▶ _Records for processing_:
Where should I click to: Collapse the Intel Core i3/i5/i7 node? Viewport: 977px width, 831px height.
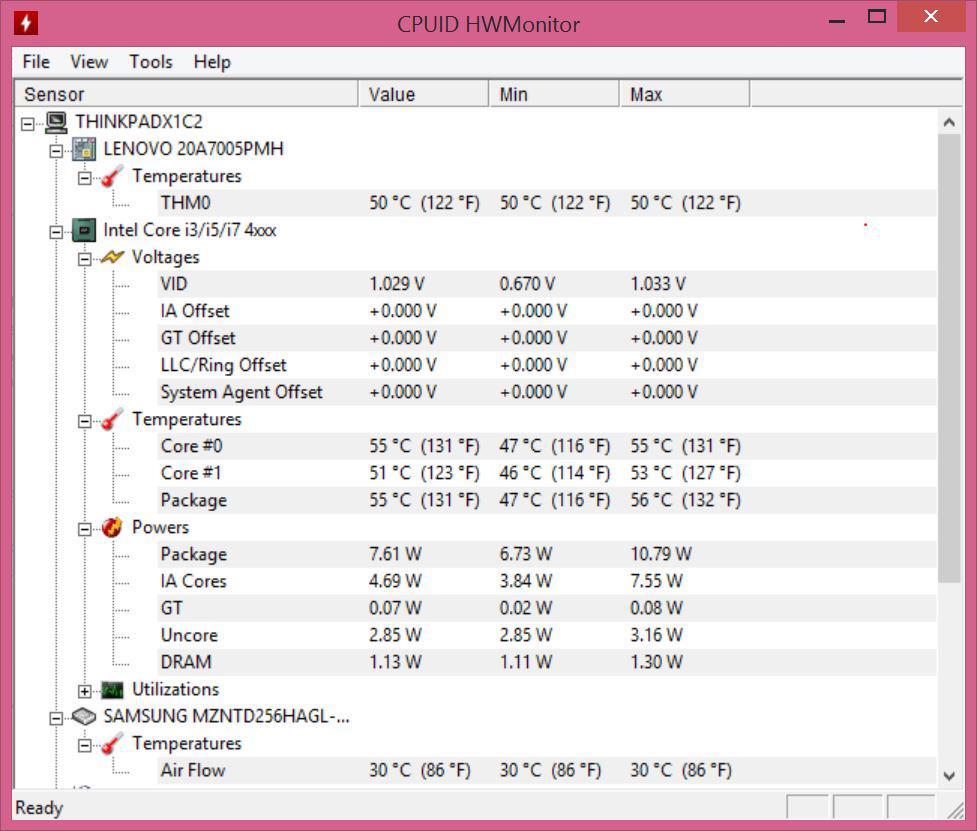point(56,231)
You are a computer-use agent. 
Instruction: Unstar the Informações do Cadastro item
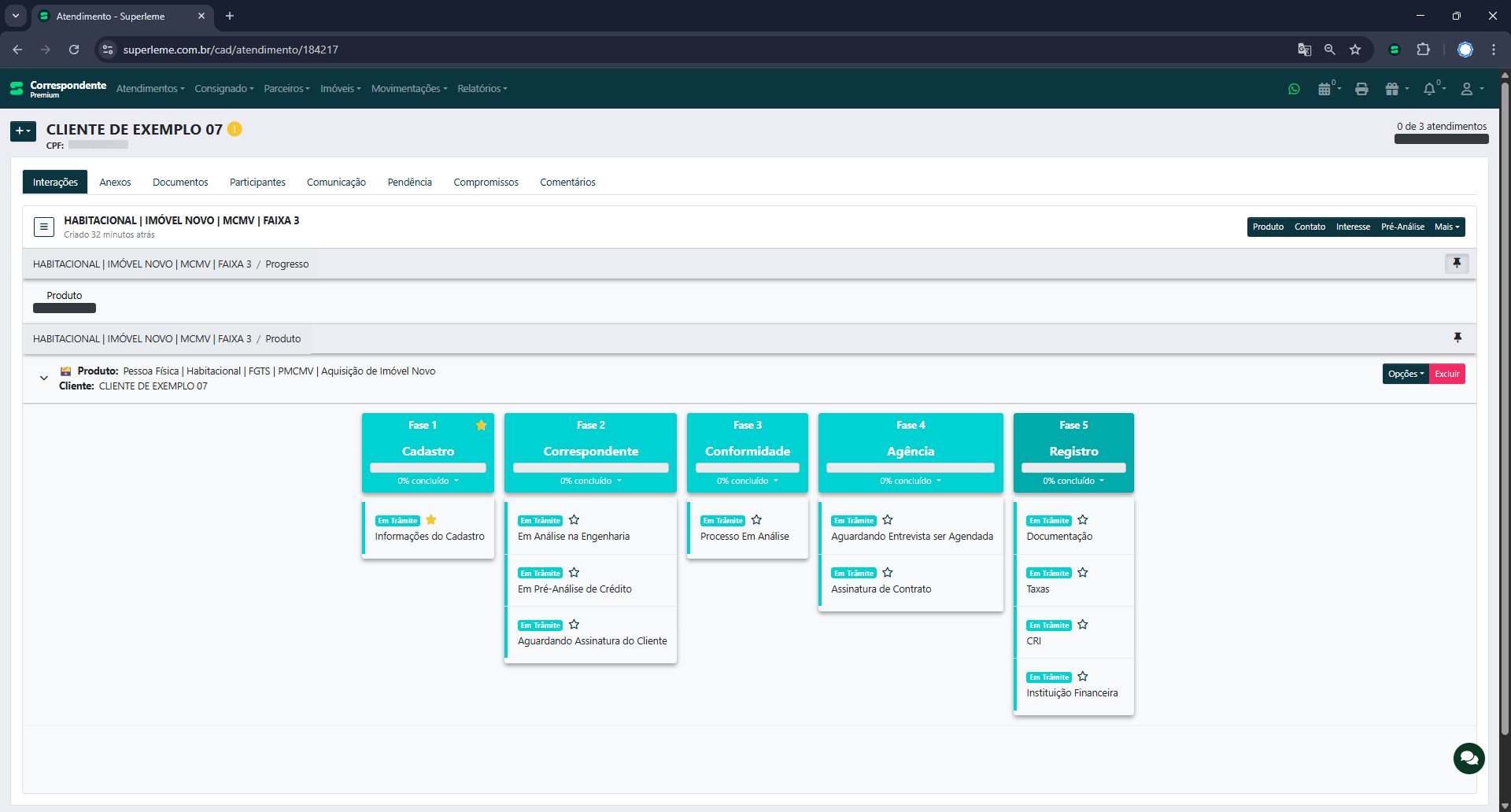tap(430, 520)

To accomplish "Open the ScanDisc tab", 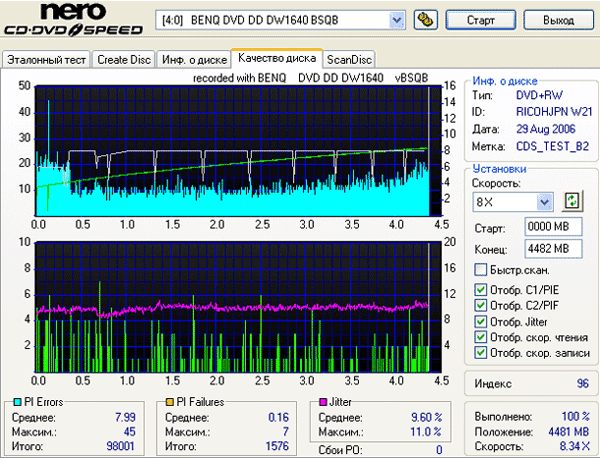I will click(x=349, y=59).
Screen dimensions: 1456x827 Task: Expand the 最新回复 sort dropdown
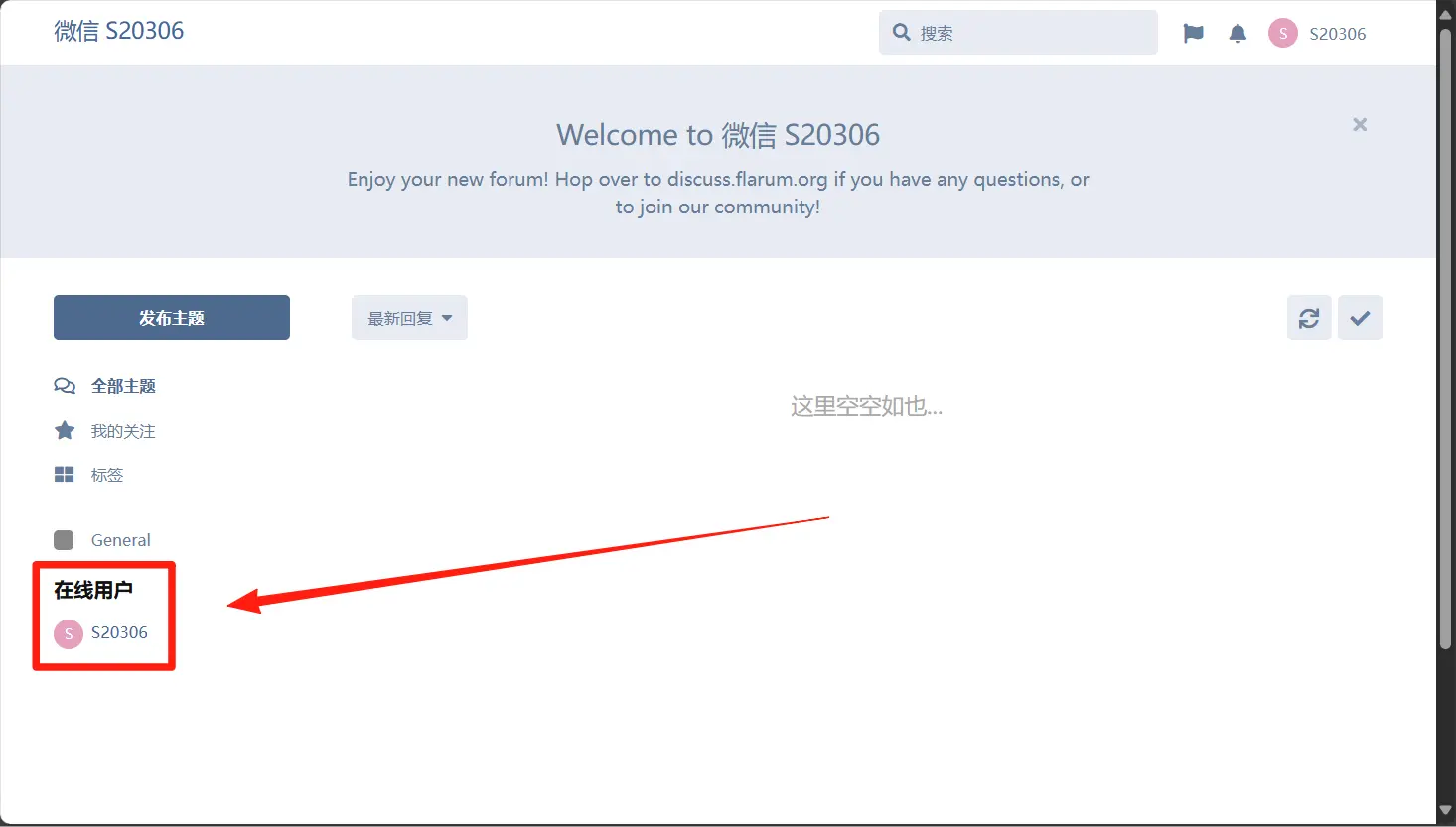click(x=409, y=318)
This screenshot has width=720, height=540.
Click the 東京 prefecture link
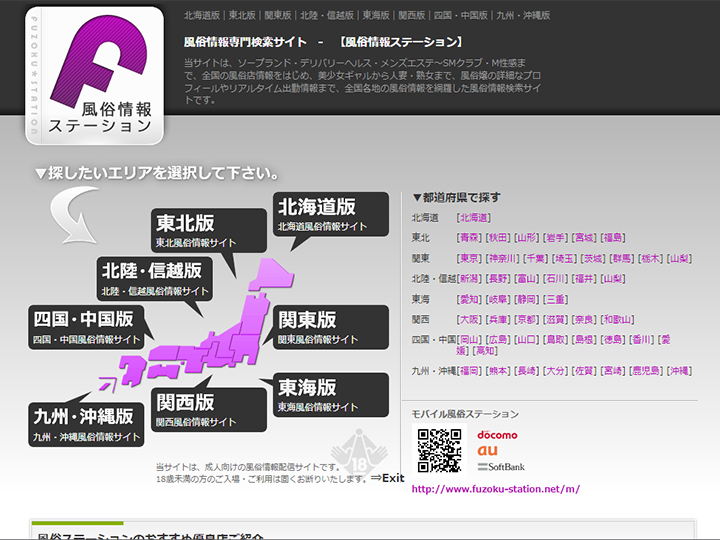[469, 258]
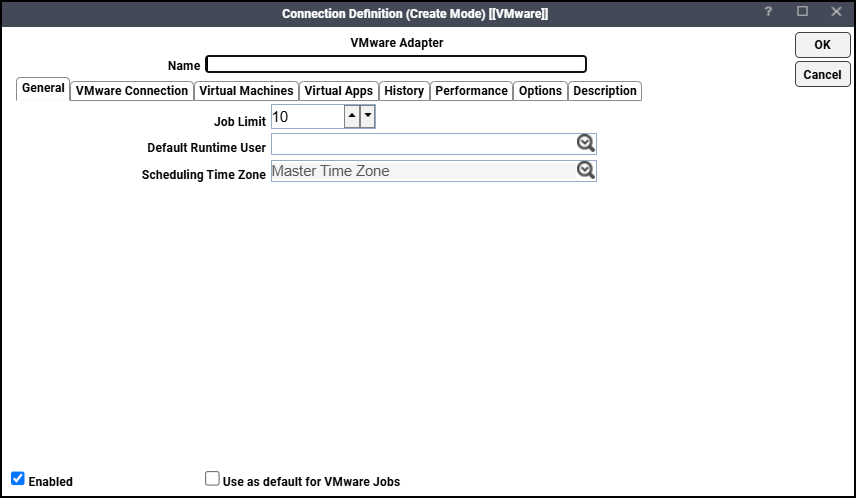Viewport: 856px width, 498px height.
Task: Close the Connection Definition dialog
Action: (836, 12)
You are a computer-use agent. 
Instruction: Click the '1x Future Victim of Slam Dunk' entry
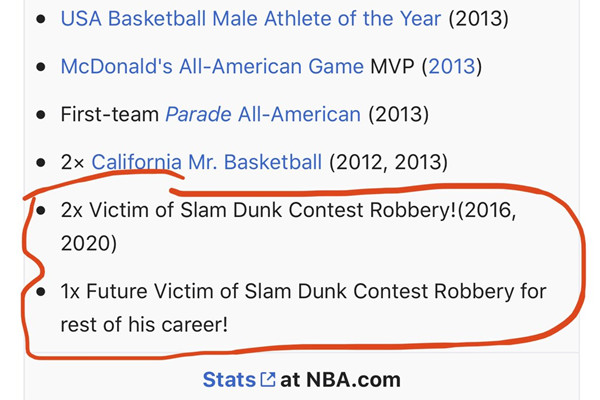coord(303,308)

▶ _Exercise instructions_:
Rewrite everything from the line containing "This screenshot has width=720, height=540." down to the end of the data, replacing "prefecture" with "ward" and leaving all else unchanged. Omit the pictures from your answer.

▶ _Response for this exercise_:
This screenshot has width=720, height=540.
Click the 東京 ward link
[469, 258]
Viewport: 856px width, 498px height.
Task: Close the Connection Definition dialog
Action: (836, 12)
You are a computer-use agent. 
Instruction: Click the '1x Future Victim of Slam Dunk' entry
coord(303,308)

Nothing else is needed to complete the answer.